Truth was I couldn’t give a damn what the other witches thought of me. I’d been on the outside of magic my entire life, one way or another. I didn’t care about them. I could count the people I loved, truly loved, on my fingers, and now I’d lost two more of them. Maybe three. I didn’t know if Peter would ever recover emotionally, if he could ever forgive me for what my mother and brother had done. Intellectually he knew the fault didn’t lie with me; emotionally he knew his parents would still be alive if he had never laid eyes on me.

Emily had kept at least one promise to me. She had taken the truth regarding Peter’s Fae origin to the grave. Still, even though she had kept her word regarding not alerting Peter to his true nature, Emily had certainly driven a huge and splintered wedge between us. Peter had shut me out, and the only other woman on earth who might have been able to tell me how to reach him, well, we were burying her charred remains alongside all that could be found of her husband in Laurel Grove in about three hours.

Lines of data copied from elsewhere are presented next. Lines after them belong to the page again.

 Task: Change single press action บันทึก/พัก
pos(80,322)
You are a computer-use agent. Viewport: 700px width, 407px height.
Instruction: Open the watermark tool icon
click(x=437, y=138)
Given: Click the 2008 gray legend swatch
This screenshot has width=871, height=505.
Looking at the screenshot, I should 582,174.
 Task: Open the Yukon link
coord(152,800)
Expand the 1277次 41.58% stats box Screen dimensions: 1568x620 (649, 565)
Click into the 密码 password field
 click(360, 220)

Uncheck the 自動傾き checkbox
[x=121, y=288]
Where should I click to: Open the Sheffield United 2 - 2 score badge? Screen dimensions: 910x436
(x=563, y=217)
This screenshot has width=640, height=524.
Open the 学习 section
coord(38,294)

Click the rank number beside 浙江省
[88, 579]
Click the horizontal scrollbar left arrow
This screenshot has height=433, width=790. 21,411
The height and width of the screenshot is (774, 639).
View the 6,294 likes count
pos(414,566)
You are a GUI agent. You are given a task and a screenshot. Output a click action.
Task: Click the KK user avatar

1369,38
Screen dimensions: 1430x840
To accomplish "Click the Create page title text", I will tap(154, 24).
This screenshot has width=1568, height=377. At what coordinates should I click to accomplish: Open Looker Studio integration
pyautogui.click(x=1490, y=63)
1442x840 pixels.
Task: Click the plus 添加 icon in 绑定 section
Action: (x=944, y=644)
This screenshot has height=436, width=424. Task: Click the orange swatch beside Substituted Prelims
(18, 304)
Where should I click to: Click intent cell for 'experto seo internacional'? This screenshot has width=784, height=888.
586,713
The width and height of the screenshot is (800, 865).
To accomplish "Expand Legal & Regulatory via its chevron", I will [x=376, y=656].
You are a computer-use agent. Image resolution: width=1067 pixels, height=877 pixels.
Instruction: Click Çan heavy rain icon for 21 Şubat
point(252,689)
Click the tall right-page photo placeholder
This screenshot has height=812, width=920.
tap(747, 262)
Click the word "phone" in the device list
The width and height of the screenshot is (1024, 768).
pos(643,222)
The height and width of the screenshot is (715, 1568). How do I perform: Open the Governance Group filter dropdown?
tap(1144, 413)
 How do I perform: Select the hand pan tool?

Perhaps if Abigail were still around, she might have found a way to help ease his emotional pain, take the edge off a bit, like she had done for Maisie early on in her healing process. No, I realized, I would have turned any such offer down. I wouldn’t feel right about going behind his back. Besides, what with the whiskey he’d been downing, that edge should be pretty blunted already.

“Arson Turns Deadly” was the headline of the newspaper the day after the fire. The article noted that even though the cause of the fire was still under investigation, a police spokesman confirmed that evidence of an accelerant had been found. The paper made no mention of the discovery of the silk-lined box. The department had decided to keep that quiet until identification had been made.

Still, people talk, and when allegations that the Tierneys might have set the fire themselves began to surface, Adam attempted to have himself recused from the case. To me he had confessed, “It pisses me off more than you can begin to imagine that I know who was behind this, but I can’t do anything about it. I can’t just walk in and tell the chief that the fire was an exercise in magical correspondences.” Since Adam couldn’t admit the link between my family and the dismembered corpse, his request to be removed from the case had been denied. The official reason given was it would eat up too much valuable time getting another detective up to full speed. The real reason was that Adam’s superiors had hoped it would put a fire in his belly; now it had all turned personal for him due, of all things, to his relationship with my uncle.

Adam insisted that all rumors be squelched by informing the press that the Tierneys had been victims of an as yet unidentified assailant, and that neither Peter nor his parents had anything to do with setting the deadly fire. Seeing his parents’ names cleared seemed to help Peter. A little at least. But not for long. He fell quickly back into a dark and unreachable chasm. I took another sip of tea and steeled myself before going upstairs to wake him.

I felt a tingle, a vibration I had come to associate with Maisie. I turned to face her before she could even physically enter the room. She looked like a lovely librarian, all done up in understated mourning garb.

“I hope it’s all right,” she said softly, creeping up to me as if she were afraid the slightest noise would cause me to take flight. “I loved Claire and Colin. I want to say good-bye to them. Please say I can come.”